The data we collected covered claims lodged between 1 January and 31 March 2022. Given the time-period involved, it involved a number of claims lodged due to the south-east Queensland and northern New South Wales flood events of February and March 2022.
Our findings were published in ASIC Report 768 Navigating the storm: ASIC’s review of home insurance claims. This found weaknesses across five key areas:
- Communication with consumers about decisions, delays and complications,
- Project management and oversight of third parties,
- Recognition and management of complaints,
- Identifying vulnerable consumers and responding to their particular needs, and
- Resourcing of claims handling and dispute resolution functions.
While evidence to this inquiry points to the complex range of factors that are affecting the home insurance market in Australia, it is important to note that all of the weaknesses identified in our report were and remain within the control of insurers.
Upon releasing the report, ASIC called on insurers to take action to address these weaknesses, with resourcing of claims handling and dispute resolution identified as areas requiring immediate attention.
It is also worth noting some strong parallels in the themes identified in the report of the review undertaken by Deloitte for the Insurance Council of Australia released in October 2023 – in particular:
- Weaknesses in claims handling processes
- Issues with complaints handling
- Poor communication
- Problems arising from inadequate processes for managing third parties.
Disappointingly, Deloitte observed that not all insurers all had made changes to the level required to address the issues identified.
Given our concerns about the impact of resourcing on insurers’ ability to manage claims and complaints effectively, this has been a specific area of continued focus for ASIC. ln May and November 2023, we wrote to six large general insurers seeking further information on their levels of resourcing, and how it had changed since 2019.
The responses – which are summarised on pages 17 to 19 of our submission, are illuminating. In short, they suggest that:
- While the total level of claims handling staff has increased, the level of permanent claims handling staff has only marginally increased since 2019;
- The level of resourcing for dispute resolution has failed to keep pace with the number of complaints; and
- This is despite the fact that the proportion of cases resulting in complaints through both internal and external dispute resolution has continued to rise.
I wished to point to this data in particular, because although this inquiry is looking specifically at the insurance industry’s response to the events of early 2022, this data indicates that shortfalls in the industry’s response cannot be attributed solely to the extreme nature of those events.
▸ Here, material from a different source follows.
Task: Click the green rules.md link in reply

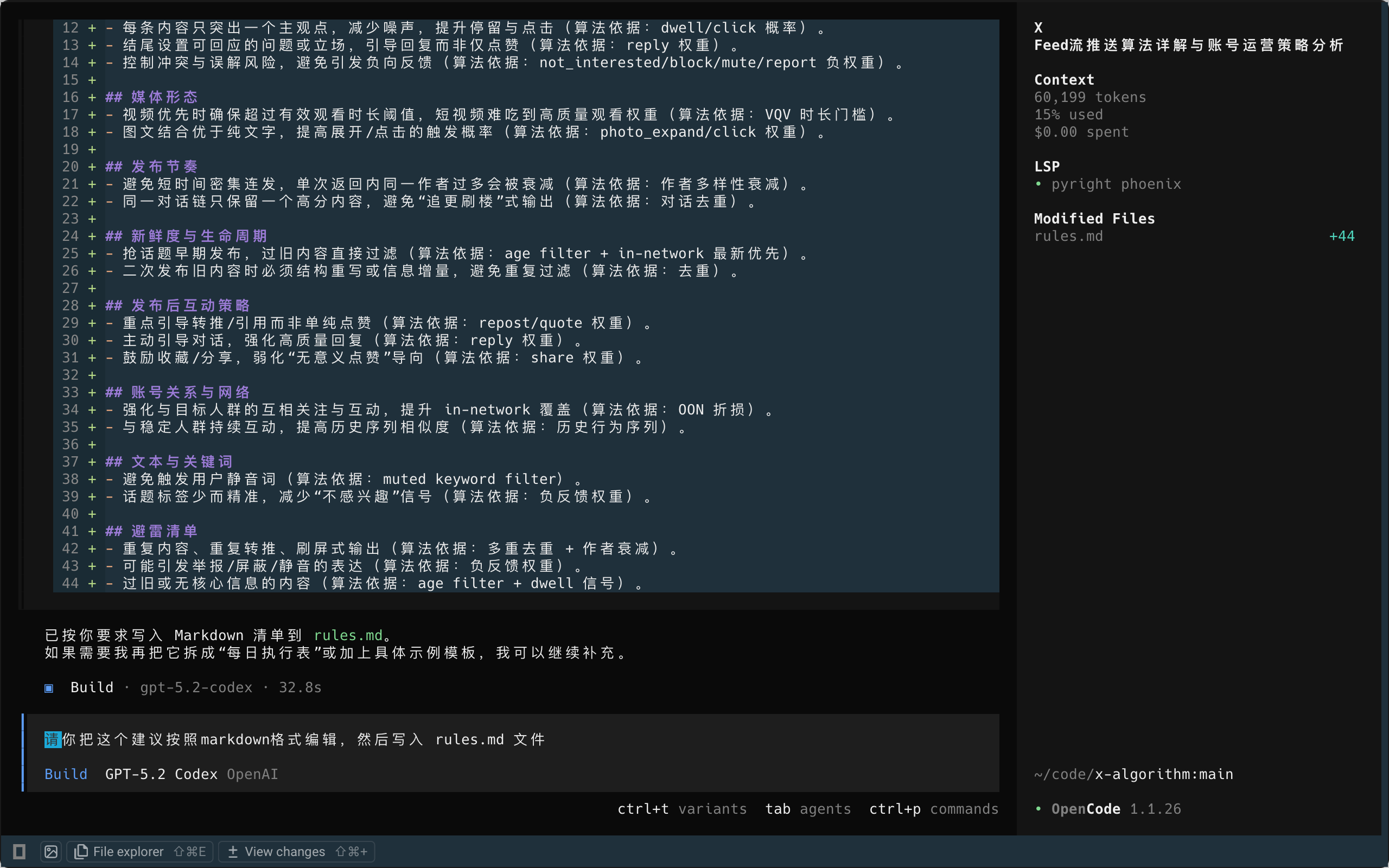Action: [x=348, y=635]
There are signs of deeper, longer standing issues with the industry’s processes, practices and resourcing that meant it was poorly prepared for those events.
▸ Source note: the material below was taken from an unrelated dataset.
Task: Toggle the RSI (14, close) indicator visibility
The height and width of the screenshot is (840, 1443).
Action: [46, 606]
In a context where severe weather events are expected to be more frequent and more severe, the overall quality of the industry’s response to the 2022 floods was disappointing.
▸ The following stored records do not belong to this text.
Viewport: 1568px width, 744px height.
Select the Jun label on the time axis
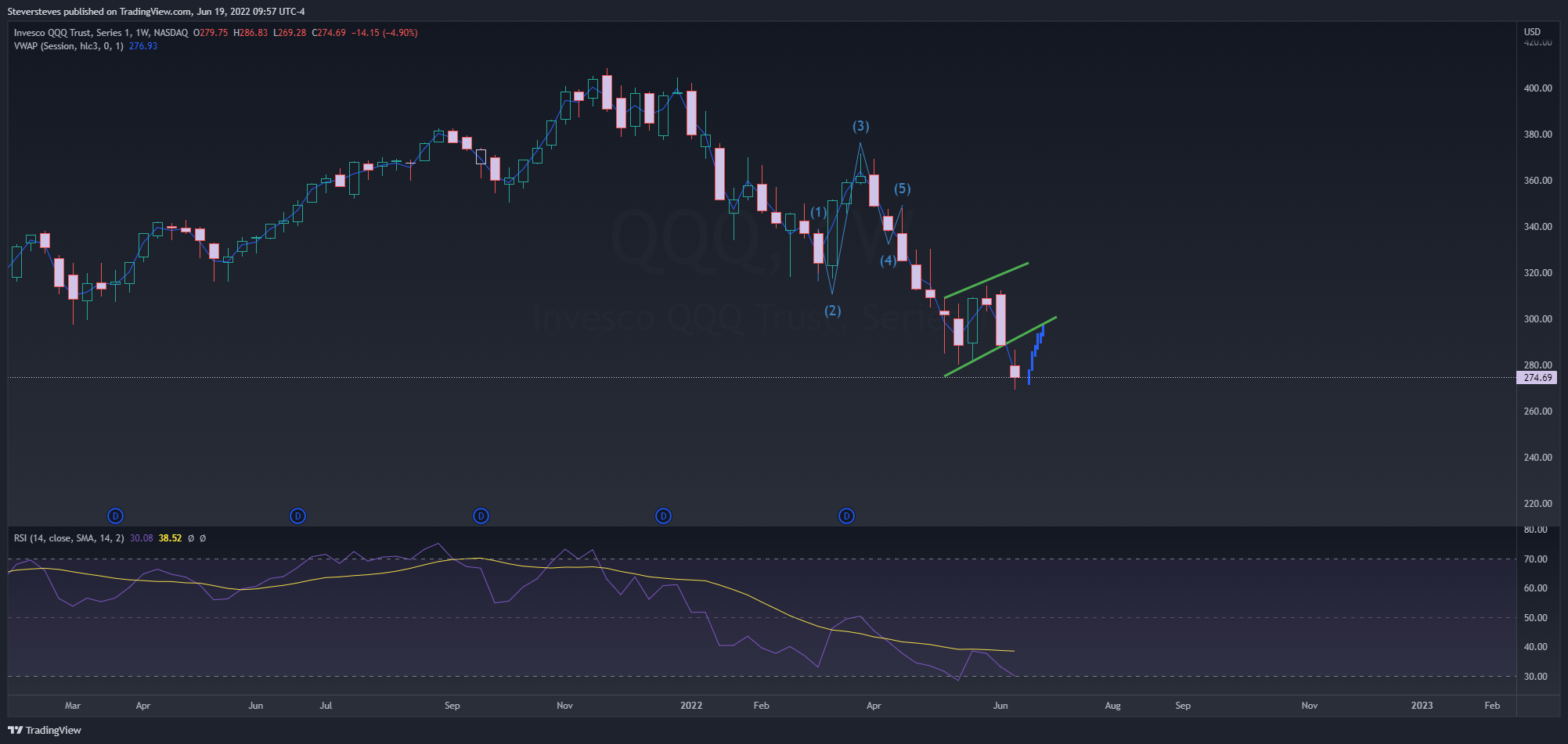[x=1000, y=705]
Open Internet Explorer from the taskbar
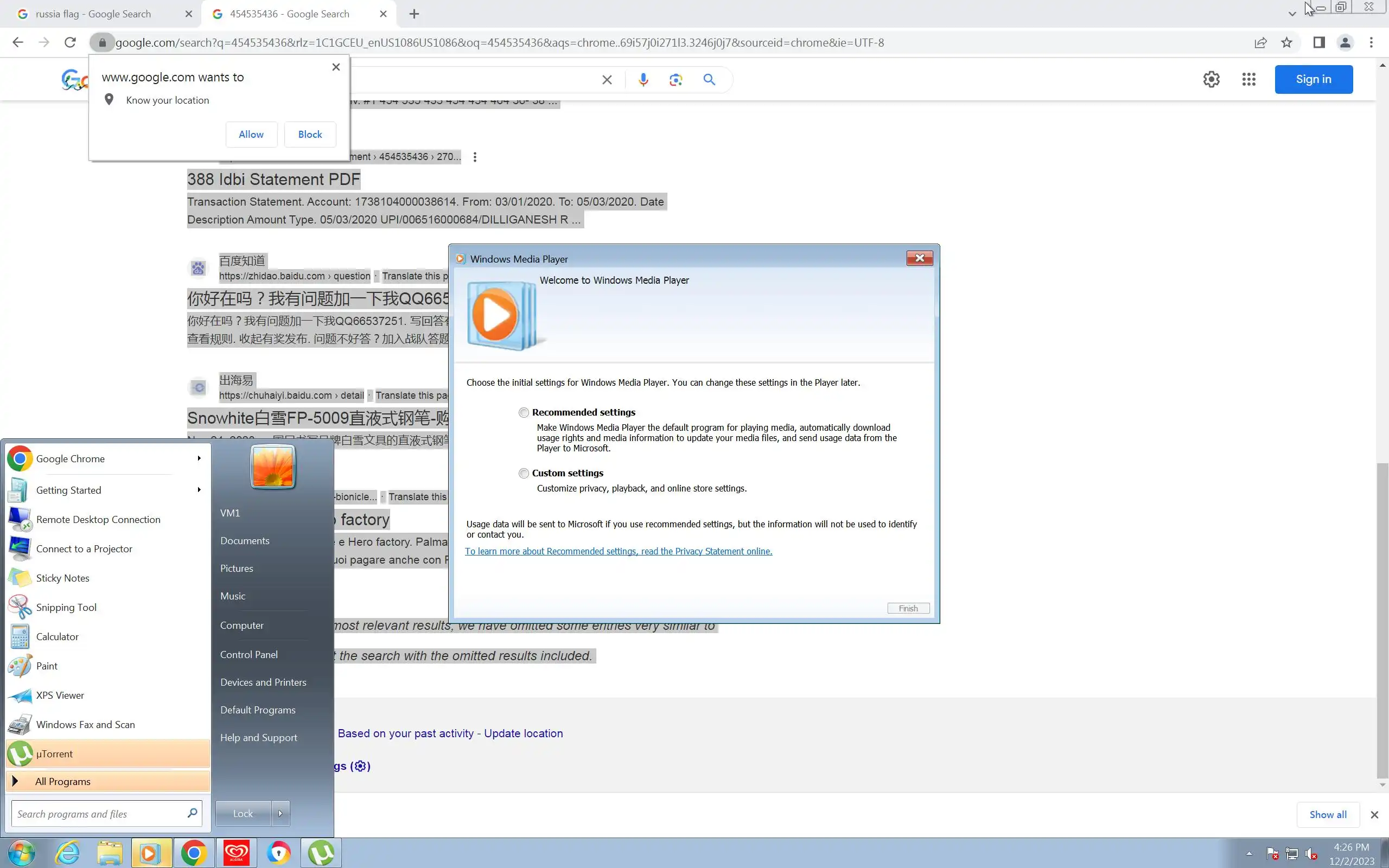 tap(67, 853)
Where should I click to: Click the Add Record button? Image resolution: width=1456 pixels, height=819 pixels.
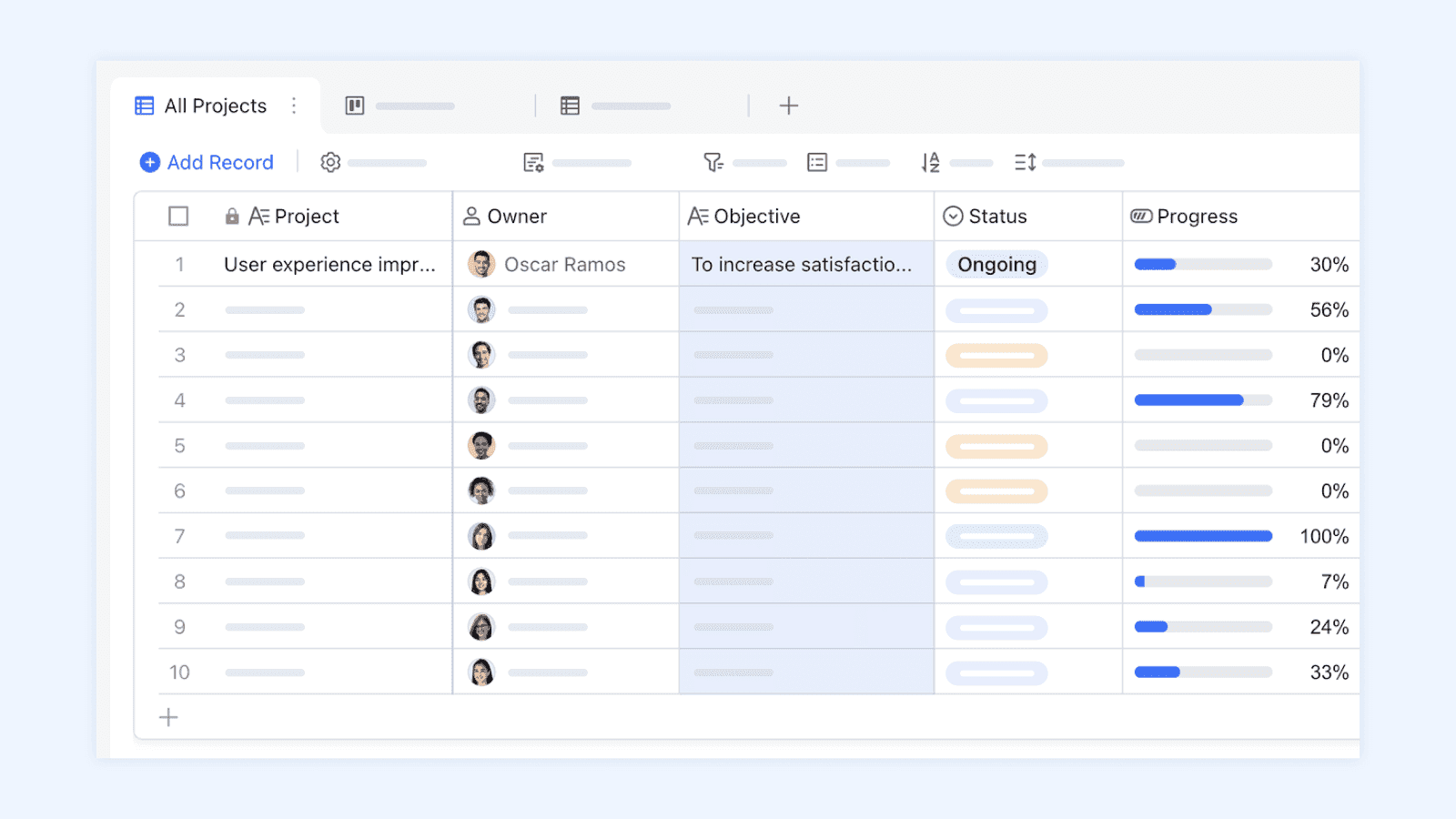tap(207, 162)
As a result, we have put the industry on notice. We expect action on all the issues that we identified as weaknesses. And given the time that has elapsed since the 2022 floods and storms and the release of our report, we expect to see a significantly better response by the industry to the events that have occurred and continue to occur through this summer, especially on the eastern seaboard.
We will be monitoring the industry’s response through our regular contact with consumer organisations assisting people with claims, reports we receive directly from the public and issues reported to us by the Australian Financial Complaints Authority. And if we see serious failures by insurers to comply with their legislative requirements, we will consider enforcement action.
We look forward to answering the Committee’s questions.